TASK DIRECTIONS ▸
Your response should be every line of the data, written out exactly.

|---|

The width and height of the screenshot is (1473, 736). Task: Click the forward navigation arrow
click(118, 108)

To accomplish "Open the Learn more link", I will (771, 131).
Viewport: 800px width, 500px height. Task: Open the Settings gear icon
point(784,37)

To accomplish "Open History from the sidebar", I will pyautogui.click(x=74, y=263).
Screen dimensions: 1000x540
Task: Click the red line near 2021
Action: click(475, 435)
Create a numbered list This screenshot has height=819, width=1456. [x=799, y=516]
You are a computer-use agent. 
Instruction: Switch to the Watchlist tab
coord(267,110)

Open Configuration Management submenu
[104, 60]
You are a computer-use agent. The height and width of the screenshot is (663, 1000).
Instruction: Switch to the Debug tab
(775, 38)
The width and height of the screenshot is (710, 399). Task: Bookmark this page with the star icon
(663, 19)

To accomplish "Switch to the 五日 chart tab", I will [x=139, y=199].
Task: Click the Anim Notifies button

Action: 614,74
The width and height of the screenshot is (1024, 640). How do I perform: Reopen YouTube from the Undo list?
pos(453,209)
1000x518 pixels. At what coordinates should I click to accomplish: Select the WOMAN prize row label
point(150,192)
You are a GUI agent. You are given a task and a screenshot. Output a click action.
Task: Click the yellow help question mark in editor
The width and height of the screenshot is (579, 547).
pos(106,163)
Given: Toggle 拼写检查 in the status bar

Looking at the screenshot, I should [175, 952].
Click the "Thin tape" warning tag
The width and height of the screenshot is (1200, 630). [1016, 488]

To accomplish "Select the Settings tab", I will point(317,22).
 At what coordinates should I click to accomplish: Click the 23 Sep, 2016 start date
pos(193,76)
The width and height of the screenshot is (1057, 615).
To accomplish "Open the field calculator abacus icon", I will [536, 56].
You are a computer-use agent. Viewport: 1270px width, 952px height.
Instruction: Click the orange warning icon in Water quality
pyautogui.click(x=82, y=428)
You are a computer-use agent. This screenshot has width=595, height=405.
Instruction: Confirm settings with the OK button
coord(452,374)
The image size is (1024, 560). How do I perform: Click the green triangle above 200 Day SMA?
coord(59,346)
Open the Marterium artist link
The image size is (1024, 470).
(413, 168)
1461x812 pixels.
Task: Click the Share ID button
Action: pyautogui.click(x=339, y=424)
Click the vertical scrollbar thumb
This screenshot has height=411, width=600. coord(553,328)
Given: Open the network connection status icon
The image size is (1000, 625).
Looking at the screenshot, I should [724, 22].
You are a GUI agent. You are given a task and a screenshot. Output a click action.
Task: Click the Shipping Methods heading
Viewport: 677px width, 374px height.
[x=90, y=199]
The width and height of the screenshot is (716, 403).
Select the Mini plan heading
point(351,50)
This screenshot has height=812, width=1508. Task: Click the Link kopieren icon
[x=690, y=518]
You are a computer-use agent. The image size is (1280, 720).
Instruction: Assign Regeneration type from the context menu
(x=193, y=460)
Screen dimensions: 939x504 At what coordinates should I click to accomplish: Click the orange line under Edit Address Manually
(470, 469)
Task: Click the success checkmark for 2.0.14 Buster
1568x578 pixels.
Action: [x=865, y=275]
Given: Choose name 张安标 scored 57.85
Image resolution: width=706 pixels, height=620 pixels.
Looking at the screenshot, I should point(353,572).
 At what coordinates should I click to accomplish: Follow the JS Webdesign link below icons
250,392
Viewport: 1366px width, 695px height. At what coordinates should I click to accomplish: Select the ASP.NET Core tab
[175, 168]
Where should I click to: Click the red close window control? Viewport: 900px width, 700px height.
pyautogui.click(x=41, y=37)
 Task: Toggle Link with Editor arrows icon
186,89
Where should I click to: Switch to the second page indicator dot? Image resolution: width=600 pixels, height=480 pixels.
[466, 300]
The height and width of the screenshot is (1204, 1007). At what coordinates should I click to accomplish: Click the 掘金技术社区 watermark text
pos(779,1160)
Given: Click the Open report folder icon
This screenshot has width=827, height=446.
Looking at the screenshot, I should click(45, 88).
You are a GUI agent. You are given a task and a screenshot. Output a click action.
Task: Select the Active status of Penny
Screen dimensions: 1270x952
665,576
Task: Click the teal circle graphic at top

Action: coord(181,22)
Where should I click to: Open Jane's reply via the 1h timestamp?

|---|

SOLUTION FOR THIS EXERCISE ▸
The width and height of the screenshot is (1473, 736). Task: Click the forward navigation arrow
click(118, 108)

To accomplish "Open the Learn more link", I will (771, 131).
Viewport: 800px width, 500px height. Task: Open the Settings gear icon
point(784,37)

To accomplish "Open History from the sidebar", I will pyautogui.click(x=74, y=263).
Screen dimensions: 1000x540
Task: Click the red line near 2021
Action: click(475, 435)
Create a numbered list This screenshot has height=819, width=1456. [x=799, y=516]
You are a computer-use agent. 
Instruction: Switch to the Watchlist tab
coord(267,110)

Open Configuration Management submenu
[104, 60]
You are a computer-use agent. The height and width of the screenshot is (663, 1000).
Instruction: Switch to the Debug tab
(775, 38)
The width and height of the screenshot is (710, 399). Task: Bookmark this page with the star icon
(663, 19)

To accomplish "Switch to the 五日 chart tab", I will [x=139, y=199].
Task: Click the Anim Notifies button

Action: 614,74
The width and height of the screenshot is (1024, 640). How do I perform: Reopen YouTube from the Undo list?
pos(453,209)
1000x518 pixels. At what coordinates should I click to accomplish: Select the WOMAN prize row label
point(150,192)
You are a GUI agent. You are given a task and a screenshot. Output a click action.
Task: Click the yellow help question mark in editor
The width and height of the screenshot is (579, 547).
pos(106,163)
Given: Toggle 拼写检查 in the status bar

Looking at the screenshot, I should [175, 952].
Click the "Thin tape" warning tag
The width and height of the screenshot is (1200, 630). [1016, 488]

To accomplish "Select the Settings tab", I will point(317,22).
 At what coordinates should I click to accomplish: Click the 23 Sep, 2016 start date
pos(193,76)
The width and height of the screenshot is (1057, 615).
To accomplish "Open the field calculator abacus icon", I will [536, 56].
You are a computer-use agent. Viewport: 1270px width, 952px height.
Instruction: Click the orange warning icon in Water quality
pyautogui.click(x=82, y=428)
You are a computer-use agent. This screenshot has width=595, height=405.
Instruction: Confirm settings with the OK button
coord(452,374)
The image size is (1024, 560). How do I perform: Click the green triangle above 200 Day SMA?
coord(59,346)
Open the Marterium artist link
The image size is (1024, 470).
(413, 168)
1461x812 pixels.
Task: Click the Share ID button
Action: pyautogui.click(x=339, y=424)
Click the vertical scrollbar thumb
This screenshot has height=411, width=600. coord(553,328)
Given: Open the network connection status icon
The image size is (1000, 625).
Looking at the screenshot, I should [724, 22].
You are a GUI agent. You are given a task and a screenshot. Output a click action.
Task: Click the Shipping Methods heading
Viewport: 677px width, 374px height.
[x=90, y=199]
The width and height of the screenshot is (716, 403).
Select the Mini plan heading
point(351,50)
This screenshot has height=812, width=1508. Task: Click the Link kopieren icon
[x=690, y=518]
You are a computer-use agent. The image size is (1280, 720).
Instruction: Assign Regeneration type from the context menu
(x=193, y=460)
Screen dimensions: 939x504 At what coordinates should I click to accomplish: Click the orange line under Edit Address Manually
(470, 469)
Task: Click the success checkmark for 2.0.14 Buster
1568x578 pixels.
Action: [x=865, y=275]
Given: Choose name 张安标 scored 57.85
Image resolution: width=706 pixels, height=620 pixels.
Looking at the screenshot, I should point(353,572).
 At what coordinates should I click to accomplish: Follow the JS Webdesign link below icons
250,392
Viewport: 1366px width, 695px height. At what coordinates should I click to accomplish: Select the ASP.NET Core tab
[175, 168]
Where should I click to: Click the red close window control? Viewport: 900px width, 700px height.
pyautogui.click(x=41, y=37)
 Task: Toggle Link with Editor arrows icon
186,89
Where should I click to: Switch to the second page indicator dot? Image resolution: width=600 pixels, height=480 pixels.
[466, 300]
The height and width of the screenshot is (1204, 1007). At what coordinates should I click to accomplish: Click the 掘金技术社区 watermark text
pos(779,1160)
Given: Click the Open report folder icon
This screenshot has width=827, height=446.
Looking at the screenshot, I should click(45, 88).
You are a GUI agent. You are given a task and a screenshot. Output a click action.
Task: Select the Active status of Penny
Screen dimensions: 1270x952
665,576
Task: Click the teal circle graphic at top

Action: coord(181,22)
Where should I click to: Open Jane's reply via the 1h timestamp?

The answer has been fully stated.